The Rugby World Cup: A rock for the hardest places

The Talisman: Keith Wood of Ireland; Hugh Godwin studies the special appeal of the life and soul of Irish rugby

GEORGE BEST in his pomp would have identified with Keith Wood. Both of them talented, both charismatic crowd-pleasers, both Irish and both chronic under-achievers at international level. At least Wood, barring an accident in the next seven days, is getting to play in his second World Cup.

Sad to relate, incidents and accidents and Keith Wood have been regular bedfellows during an international career spanning more than five years but only 27 caps for Ireland. His previous World Cup, in 1995, lasted all of nine minutes of the pool match with Japan; there have been serious injuries to both shoulders; and last season there was a spat with the Irish Rugby Football Union over contractual terms. Despite by common consent being one of the finest hookers of his generation, Wood has finished on the losing side 21 times in those 27 Irish appearances.
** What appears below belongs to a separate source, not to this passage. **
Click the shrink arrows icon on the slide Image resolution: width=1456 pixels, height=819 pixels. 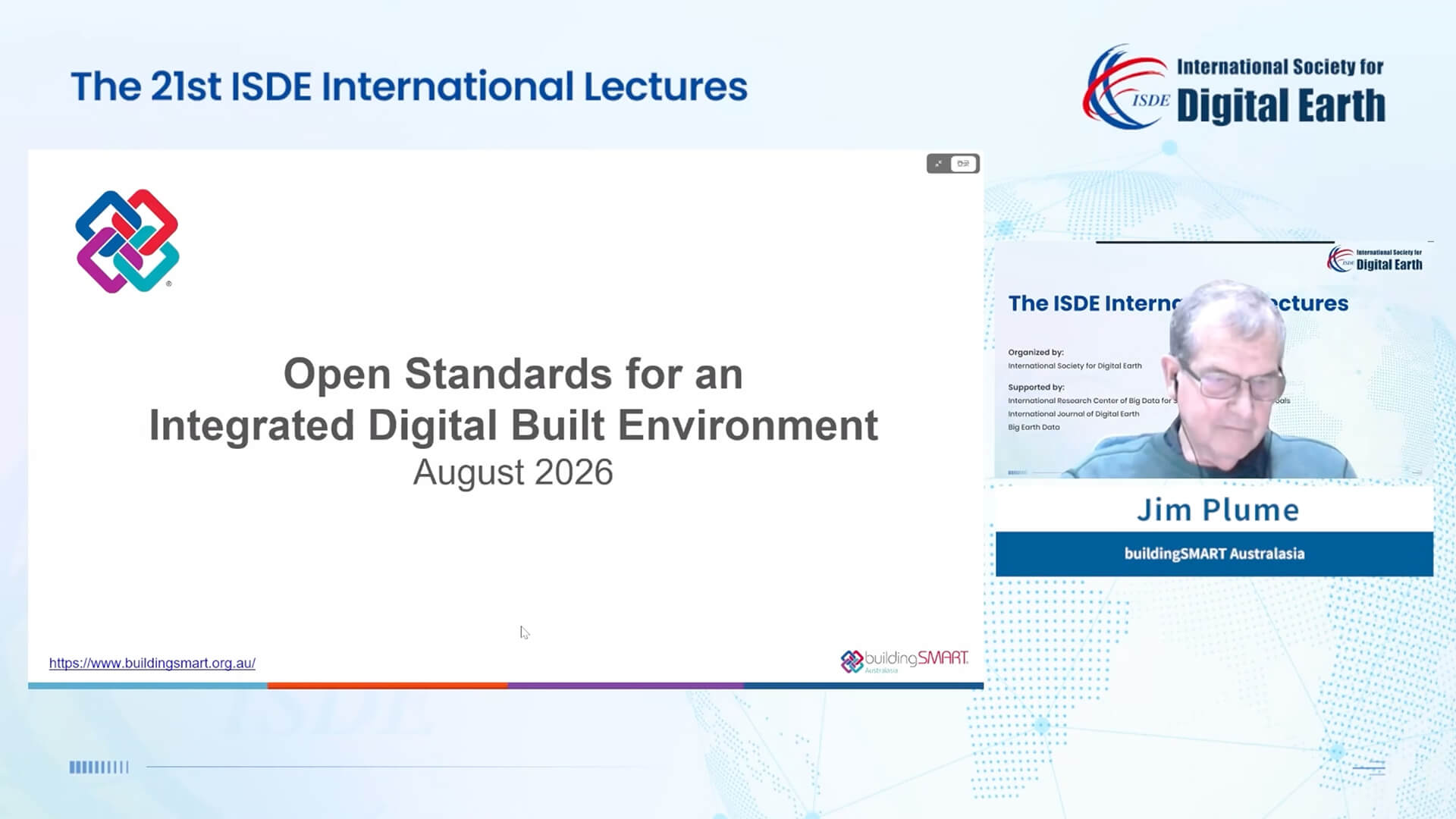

The flip side to this tale was the Lions tour of 1997. In the company of like-minded men, whole-hearted individuals who enjoy the winning a little more than they do the taking part, Wood was right at home. The fly-on-the-wall television documentary, Living with the Lions, captured him in all his glory. The joker on the treatment bench, the life and soul of the kangaroo court and the head- down, bum-up inspiration of the front row. For once Wood had the luxury of squaring up to quality opposition without fearing an unequal battle.
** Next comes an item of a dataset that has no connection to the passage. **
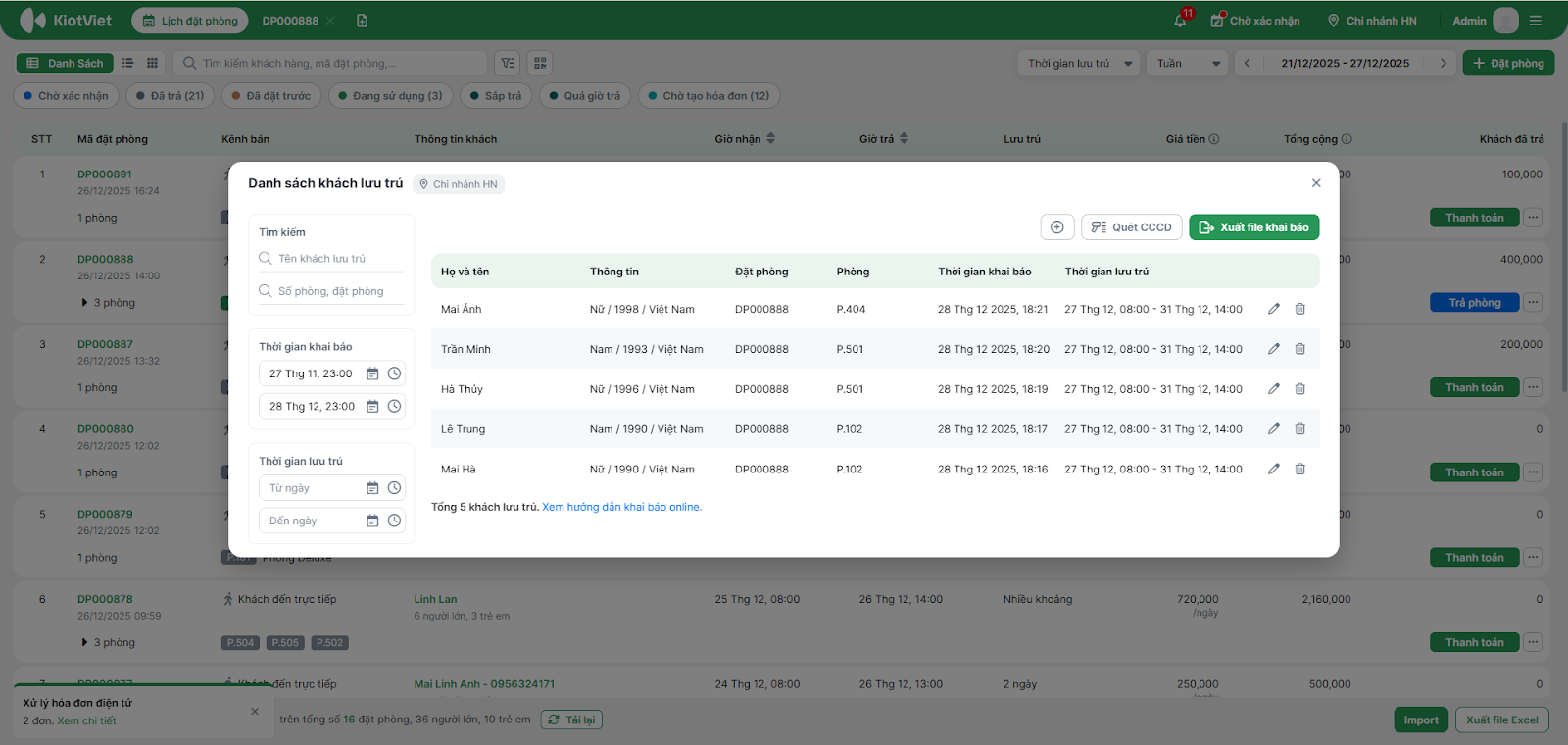Edit the Lê Trung guest row
Screen dimensions: 1568x745
[1273, 429]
Andy Keast, the technical adviser to the Lions, was also Wood's coach at Harlequins for two seasons. "He joined in 1996 and it was a bit of a gamble after his shoulder operation," Keast recalled. "But the club finished third in the league that season and Woody went on to a fantastic tour with the Lions.
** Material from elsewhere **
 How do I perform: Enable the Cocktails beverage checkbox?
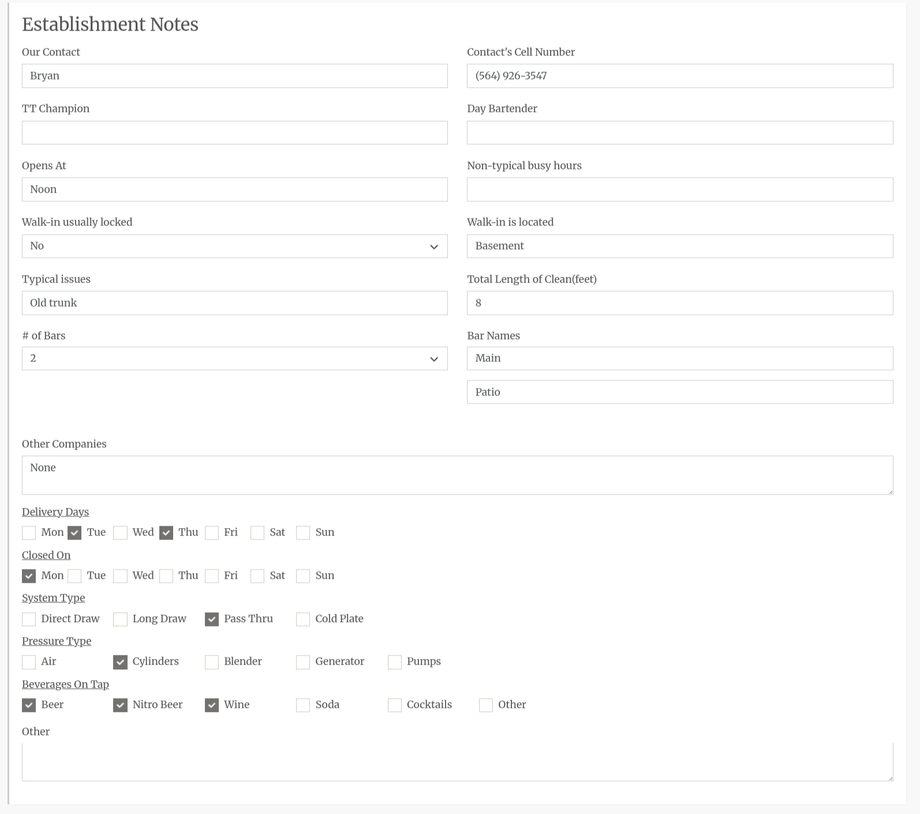click(395, 705)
"The one thing you get from him, on and off the field, is commitment. By his own admission he has not always been at peak fitness because of the injuries; he has rarely been an 80-minute player. But he is all or nothing in the way he plays. People questioned his scrummaging but he proved them wrong with the Lions. I remember a couple of scrum sessions with Jim Telfer when Woody's eyes were all but popping out of his head. But he came through."

A year after the Lions' 2-1 series win, Wood was back in South Africa with Ireland. The day Ireland headed out from Pretoria after the brutal Second Test the Press met Wood at the bar. He had been targeted by the Boks, although unquestionably he had been on the wind-up trail before the match. But he took his treatment with scarcely a whisper of complaint, at least in public.

What a guy he must be to have in your side; on your side, in fact. That is why Wood is a crowd-pleaser. At times he has been guilty of taking too much upon himself at the expense of the sensible pass or field position. In Wood's defence, this tendency may have been forced upon him over the years by a subconscious fear of releasing the ball to Ireland's substandard backs; or perhaps he is just a gloriously headstrong nutcase with the ball in his hands. But like a high- wire walker, the moment you take your eyes off him could be the moment you regret.

A year ago Wood refused to sign his IRFU contract but the Union stood firm and Wood, or the "millionaire from Clare" as some wags dubbed him, eventually backed down. He missed the World Cup qualifier against Georgia but was back as a replacement against Romania and in from the start in the 13-27 defeat by the Springboks in late November. Playing for his country, he said, was the most important thing, and he was satisfied that he had made a point. Perhaps he had also realised that Keith Wood the club player had less appeal than Keith Wood of Ireland, or Keith Wood the World Cup star.

This season his club will be Garryowen. Again, Wood has gone down the unconventional route, initiating a move back to his former club on loan from Harlequins. He will play for Munster in the European Cup and, if all goes according to plan, return to Quins next autumn.

In the meantime, and despite their dismal record of late, it is not the stuff of fantasy that the Irish could reach their first World Cup semi- final, albeit that it would probably require a first win over France since 1983. Perhaps Wood has had a few punts on it. He still owes his old coach Keast pounds 100 after failing to land a dropped goal as promised in the 1997- 8 season. Keast doesn't begrudge him for a moment, and neither will the Irish public if Wood continues to wear his heart on his sleeve.